The Lordship of Coshmaing is a Paramount lordship, of comital (Count) rank (Gaelic: Ard Tiarna na Cois Mainge). The first Lord of Coshmaing, Eoghan Mór MacCarthy, head of Sliocht Eoghan of Coshmaing, granted sub-lordships to his two sons: Cormac (West Coshmaing) and Donal (East Coshmaing, known as the Lordship of Molahiffe [tiarnas/baronial-rank]). In turn, Cormac's two sons also received grants of sub-lordships (tiarnas) – Donal (Lord of Clonmeallane) and Eoghan/Owen (Lord of Fieries – in Gaelic, foithre, meaning "woods"). The lordships of Molahiffe, Fieries and Clonmeallane each had castles that survived for various tenures up until the Cromwellian Confisacations (ca. 1649–53).

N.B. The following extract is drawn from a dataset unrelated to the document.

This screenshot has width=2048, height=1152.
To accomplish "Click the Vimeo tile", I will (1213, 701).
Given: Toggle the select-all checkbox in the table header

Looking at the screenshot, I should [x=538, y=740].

==Devolution of the title==
In The MacCarthys of Munster, Samuel Trant MacCarthy (Mór) describes the end of the original main line of Coshmaing as follows: "The Calendar of Patent Rolls of Elizabeth, A.D. 1588, mentions Teige MacDermod MacCormac as apparently the last Lord of Coshmang ... slain in a skirmish near Aghadoe (ca. 1581)."
Among the cadet lines of the original Sliocht Eoghan of Coshmaing, only the male line of what is believed to be the Molahiffe branch descended into the 19th century. The last known possible claimant to the Coshmaing title was Brig. Gen. Sir Charles MacCarthy, who died (without issue) in an 1824 battle with the Ashantis, in Sierra Leone, Africa.

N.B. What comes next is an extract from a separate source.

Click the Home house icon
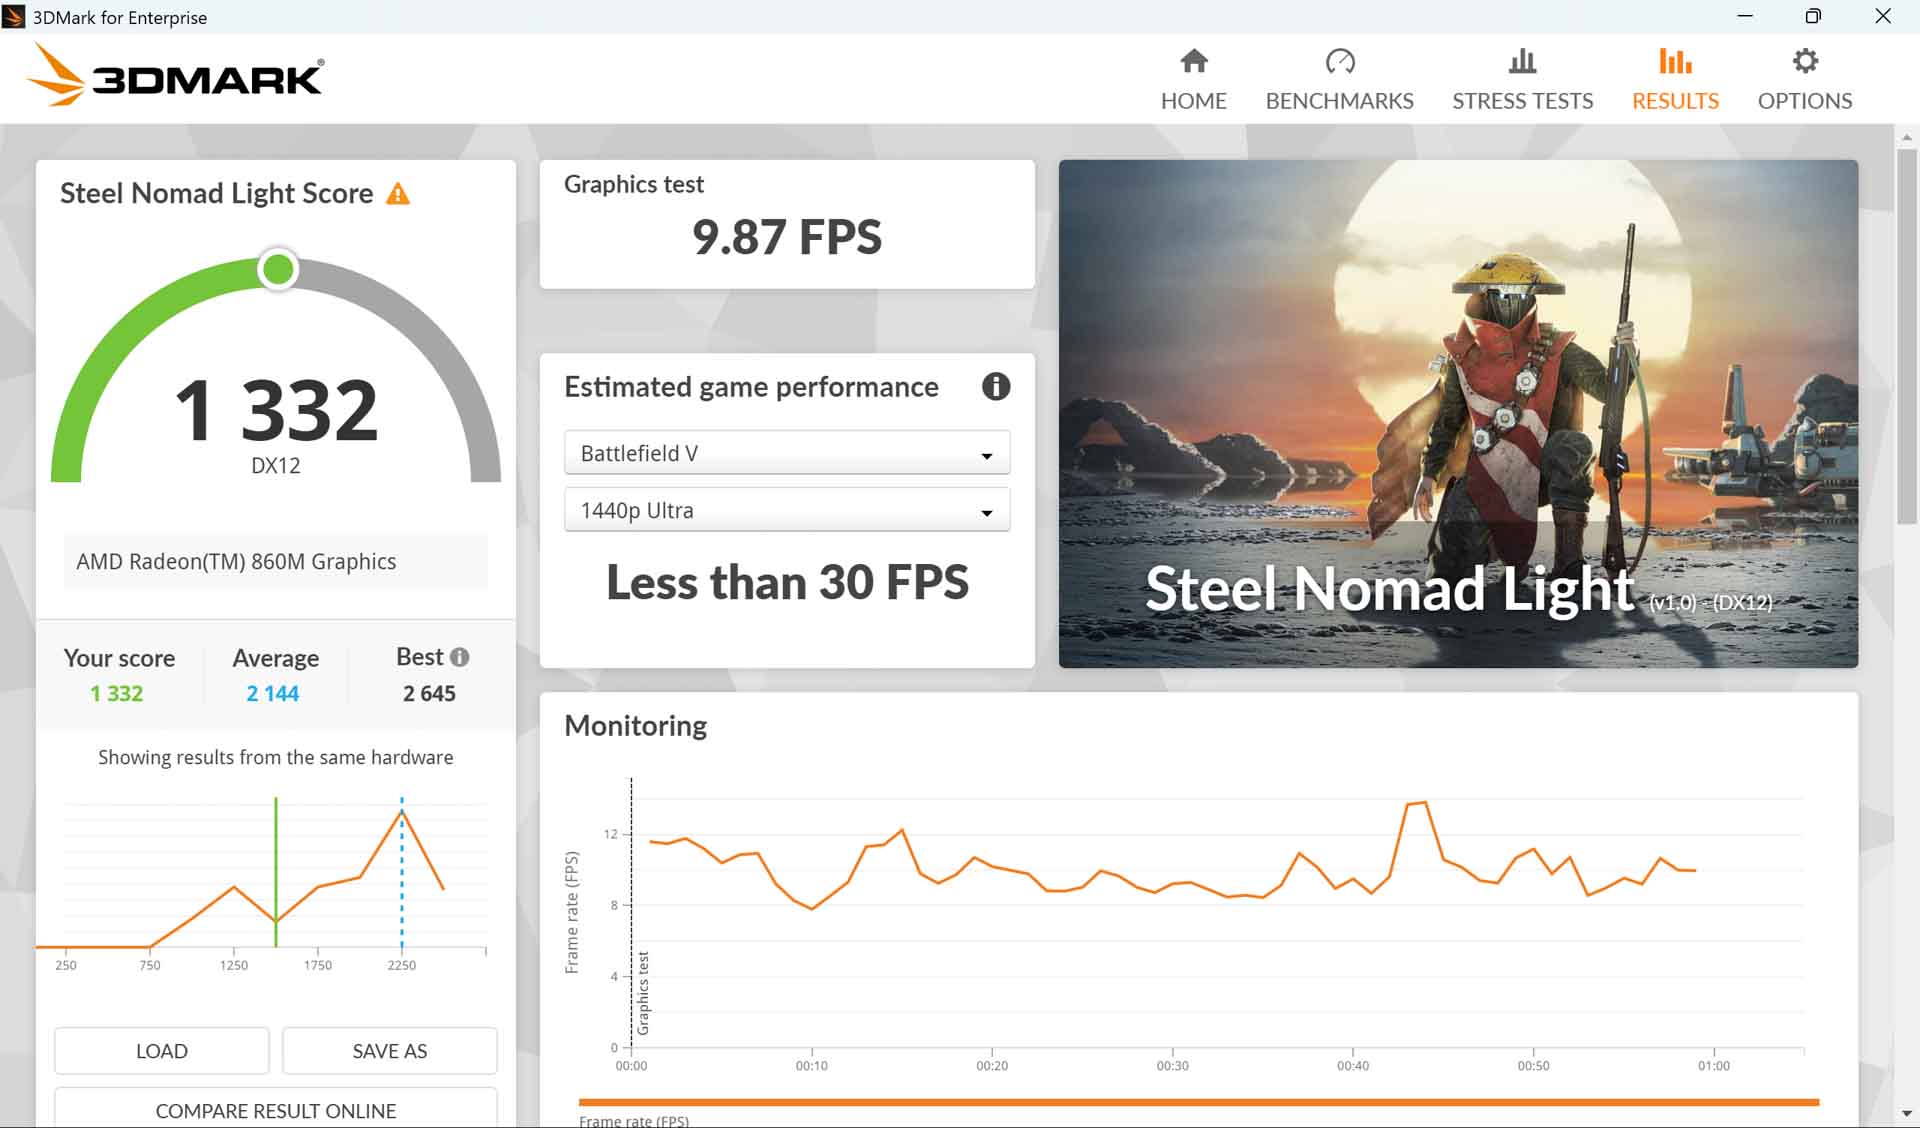1920x1128 pixels. coord(1193,62)
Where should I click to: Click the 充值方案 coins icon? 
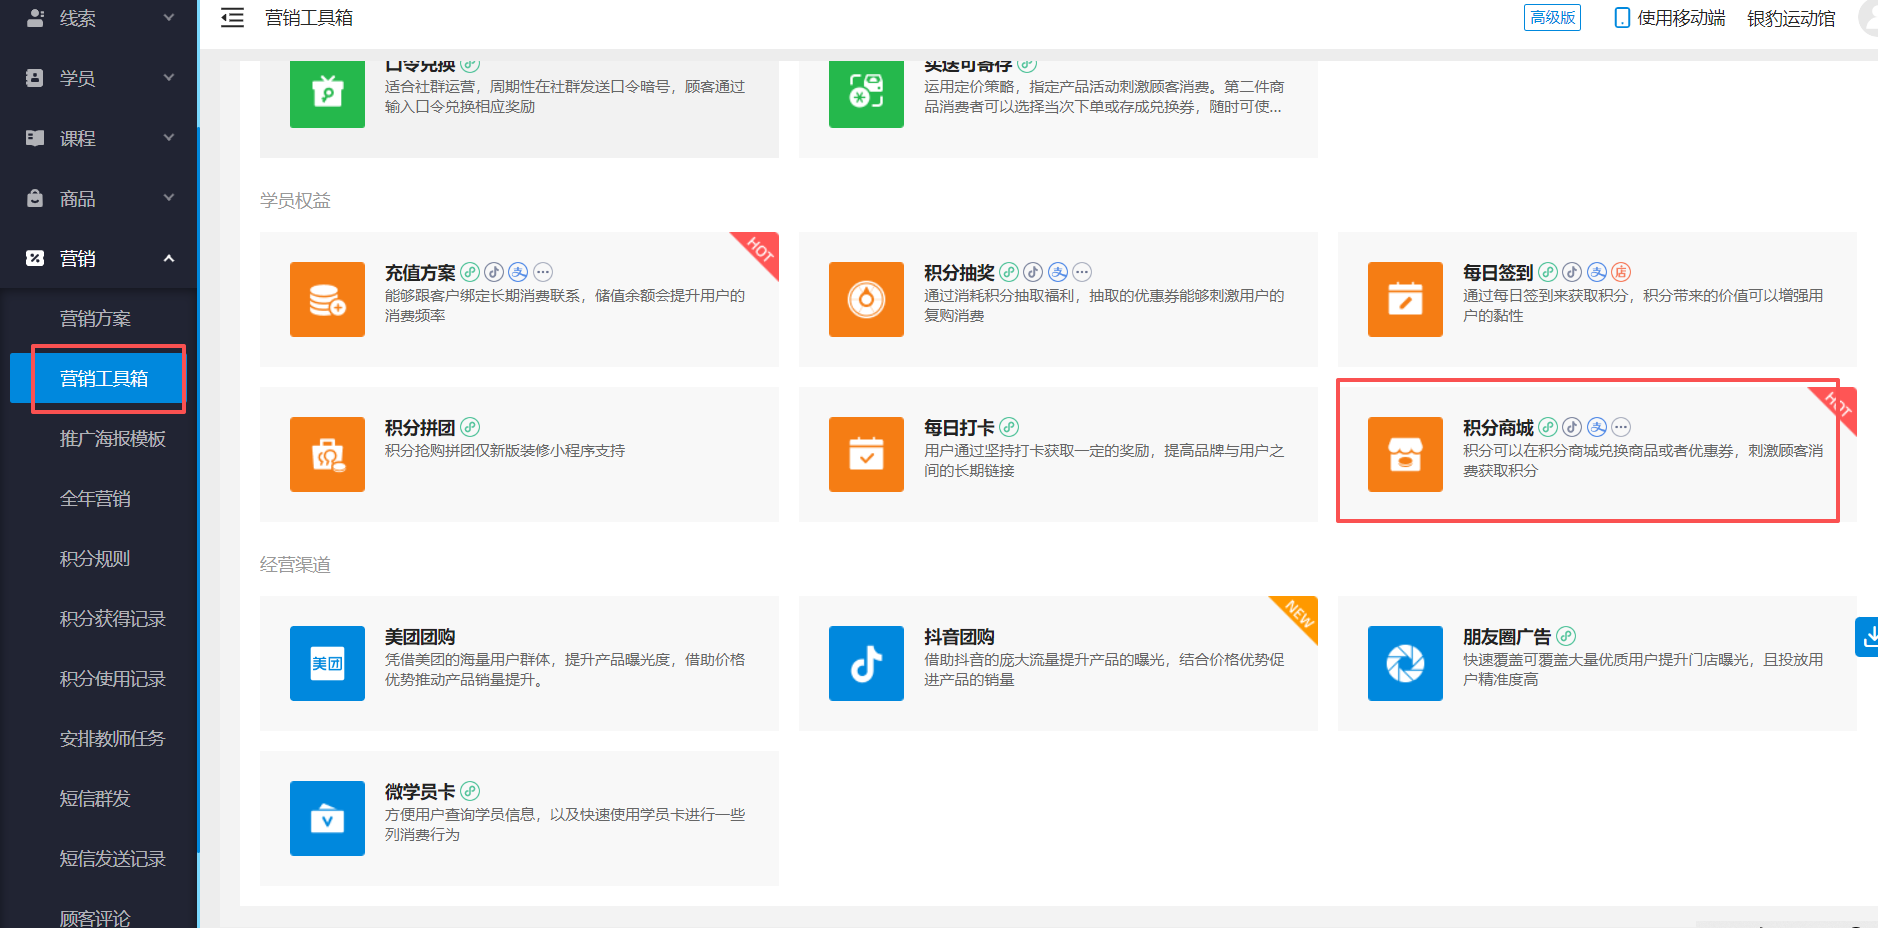tap(327, 299)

Under Gaelic-Irish Brehon law, a title granted by a royal/noble house re-vests in the house of the overlordship when the male line of the title-holder becomes extinct. Thus, the title of the Lord (Ard Tiarna) of Coshmaing re-vested with the Royal House of MacCarthy Mór as of 1581, and was never claimed by any of the Coshmaing cadet line descendants of Molahiffe, Fieries, or Clonmeallane. Similarly, as those cadet lines became extinct, their baronial-rank lordship titles re-vested in the overlordship of Coshmaing. When that house became extinct, all of the sub-lordship titles also re-vested in the overlordship of MacCarthy Mór.